True Thom, seems like there really are no RIGHT answers, just our own individual opinions.
The Guild may have millions of viewers but so does Dancing With the Stars...I say that to say, having an audience does not equate to being the best of entertainment, even for the web. LOL.
As for the great web series that can't find their audience, I blame the creators. I think the best thing we can all learn from Felicia Day and The Guild is showmanship and marketing. She adds a "face" to the promotion of the show. A likable one at that :)
I'm currently running an IndieGoGo campaign, while I am falling short of my goal I disagree Rich's panhandeling comment. (By the way wasn't there a conversation about free t-shirts not to long ago).
If creators are giving something back to people who donate, such as a t-shirt, DVD, posters, etc, it adds value to the contribution.
Good discussion though and Donnie make s a good point about Felicia Day's contribution to the Guild.
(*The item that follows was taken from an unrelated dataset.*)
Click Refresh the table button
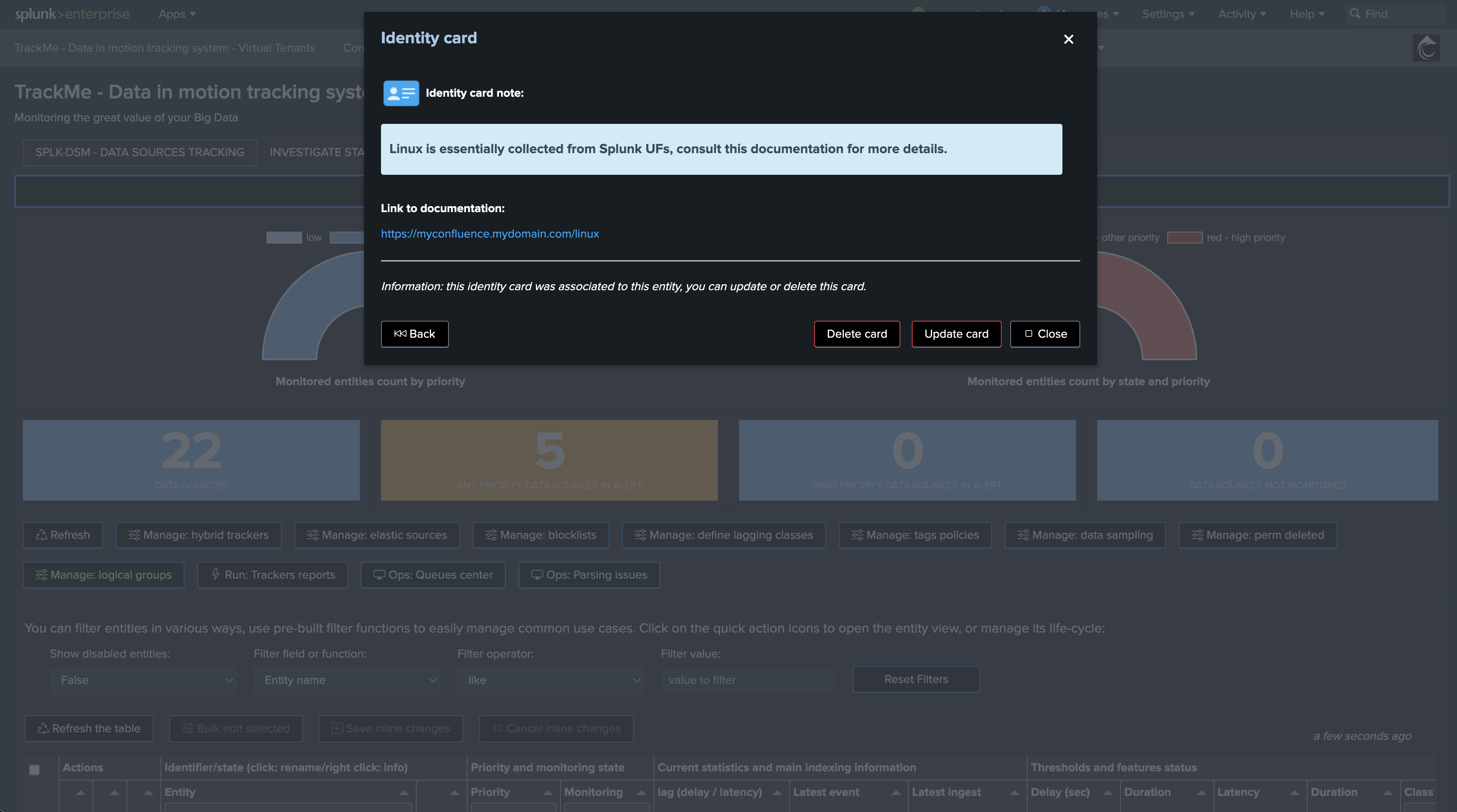The width and height of the screenshot is (1457, 812). (89, 728)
There's always a flipside, and in this case I feel that an unsuccessful Kickstarter or IndieGoGo campaign can kill a good series before it even gets started. People not backing your project can really make you question if your idea is as good as you initially thought. I've personally seen some atrocious looking projects get boat loads of money via these platforms while great looking concepts and pitch videos have been squashed.
To answer your question, I really don't think they are hurting the format. At least not in the way that you present. There will always be good and bad of any media or art regardless of where the money comes from. There's always two sides which helps to maintain the balance.
Just say no to panhandling
wait what are we talking about here?